Documentation for the AVR project is here: https://sites.google.com/site/w5uxhatmega328pkeyerkbd/home. I have not documented the Mini2440 project, but a video is here: http://www.youtube.com/watch?v=XNQCLlffFTE

I am new to C++ and have avoided it for many years. The mbed environment has been great for allowing me to import needed features without the need to understand much about OOP. The online compiler works well, but I must admit I would love to have an offline environment that provides the mbed library. I have used EMACS as my editor for 20 years or more and will continue to use it here, with the complication of trying to keep my local source in sync with the online environment.

21 April 2012:

The Cool Components order was shipped on 5 April 2012 using the cheapest shipping method (air mail, no insurance or tracking) and still has not arrived, so I ordered some USB connectors from Mouser and have connected one to one of my breadboards. The Cool Components board looks like it will be very useful so I hope it eventually arrives.

I think there is some chance that by working with BlueUSB I might start to learn a bit about C++, which would be a good thing. (I have been experimenting with BlueUSB the past few days.)

I doubt there are many CW operators who would ever show up here and be interested, but I will still try to document this project to some extent. I have a very preliminary implementation that works well using the Serial input stream (UART0) from a terminal emulator. A crude windowing display is controlled with ANSI escape sequences to allow displaying the current speed in the top section of the terminal emulator window, with the transmitted characters in the lower section. Speed is controlled UP/DOWN with the four arrow keys in steps of 1 or 5 WPM.

When using a CW keyboard in a qso, I typically run 60 to 65 wpm and the mbed is performing well, with precise timing, at these speeds. I still need to get an external USB keyboard working. I have experimented with BlueUSB and been able to use it to identify the key code for each key, but I need to learn enough about USB and C++ to be able to integrate the appropriate functions from BlueUSB into the keyer. If I am able to do that, then I will probably also add a PS-2 interface so that the keyer can be operated from a terminal emulator, from USB keys, from PS-2 keys and from a paddle.

The following sketch is a crude schematic of my breadboard for the keyer:


This should only be used as a general guide. It is subject to having errors or omissions because I have gone through various iterations as the project progressed. Schottky diodes are used to functionally "OR" the DC from the 7805 with the USB-5VDC from the mbed so that the USB keys, RS-232 converter, and pull up resistors for things like the paddle input all have power when the keyer is connected to either USB or external DC alone. The LCD only operates from the external DC.

The next figure shows the HEX scan code for each key on the main section of the USB keyboard, as identified with a modified BlueUSB program that only displays output when a key is presses, in this format:

data 8: 02 00 04 00 00 00 00 00. (This was when Shift-A was pressed.)

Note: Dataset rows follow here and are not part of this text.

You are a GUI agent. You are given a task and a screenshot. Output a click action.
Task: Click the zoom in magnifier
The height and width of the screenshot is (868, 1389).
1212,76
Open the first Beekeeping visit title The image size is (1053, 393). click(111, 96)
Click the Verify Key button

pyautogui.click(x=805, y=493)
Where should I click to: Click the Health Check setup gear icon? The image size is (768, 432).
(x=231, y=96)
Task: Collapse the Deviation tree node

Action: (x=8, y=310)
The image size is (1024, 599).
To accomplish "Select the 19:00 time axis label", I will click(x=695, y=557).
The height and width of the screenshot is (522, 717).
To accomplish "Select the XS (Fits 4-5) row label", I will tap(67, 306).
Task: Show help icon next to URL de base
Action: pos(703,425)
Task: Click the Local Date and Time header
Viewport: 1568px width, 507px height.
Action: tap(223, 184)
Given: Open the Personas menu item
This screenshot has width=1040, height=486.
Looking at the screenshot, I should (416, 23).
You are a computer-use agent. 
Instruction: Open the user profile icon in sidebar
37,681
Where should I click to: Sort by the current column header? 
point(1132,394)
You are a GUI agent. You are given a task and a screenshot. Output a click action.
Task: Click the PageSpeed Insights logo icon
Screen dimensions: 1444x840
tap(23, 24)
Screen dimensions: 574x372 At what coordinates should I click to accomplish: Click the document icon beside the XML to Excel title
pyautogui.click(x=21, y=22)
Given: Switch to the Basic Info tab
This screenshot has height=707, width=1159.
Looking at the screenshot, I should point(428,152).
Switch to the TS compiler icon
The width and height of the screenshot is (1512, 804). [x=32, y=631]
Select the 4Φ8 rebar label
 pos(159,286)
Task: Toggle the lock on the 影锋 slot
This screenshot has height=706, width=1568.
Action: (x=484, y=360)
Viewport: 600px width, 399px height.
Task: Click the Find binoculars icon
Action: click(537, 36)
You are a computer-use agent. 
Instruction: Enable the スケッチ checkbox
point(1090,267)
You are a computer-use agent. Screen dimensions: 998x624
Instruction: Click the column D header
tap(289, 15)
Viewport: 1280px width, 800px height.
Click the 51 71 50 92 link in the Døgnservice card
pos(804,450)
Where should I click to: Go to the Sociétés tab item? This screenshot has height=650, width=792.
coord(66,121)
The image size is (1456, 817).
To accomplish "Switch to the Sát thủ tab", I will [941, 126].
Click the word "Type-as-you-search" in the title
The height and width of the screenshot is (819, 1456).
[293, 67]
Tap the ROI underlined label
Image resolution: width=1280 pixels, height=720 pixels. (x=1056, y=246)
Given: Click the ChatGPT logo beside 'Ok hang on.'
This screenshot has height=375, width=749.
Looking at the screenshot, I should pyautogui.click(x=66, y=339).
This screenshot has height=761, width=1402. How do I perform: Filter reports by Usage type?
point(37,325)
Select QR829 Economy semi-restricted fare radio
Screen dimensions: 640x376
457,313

The left hand most byte (I refer to it as byte0 in the figure) is the modifier byte. The next byte is the "OEM" reserved byte. The next byte is the first key code. If multiple keys are pressed, up to 6 key codes will be found. The modifier byte is the logic OR of all modifier keys that are pressed (CTRL, SHIFT, etc.).


The next figure shows the keypad section:


I used an earlier drawing that had a different set of codes used in a previous Linux project and it is possible I have missed updating one or more keys. I realized this morning I had missed the SPACE key update to the new code and fixed it before uploading the figures.

The codes in the lower left corner are custom codes I use for special functions when I do the key code to ASCII conversion in the keyer program.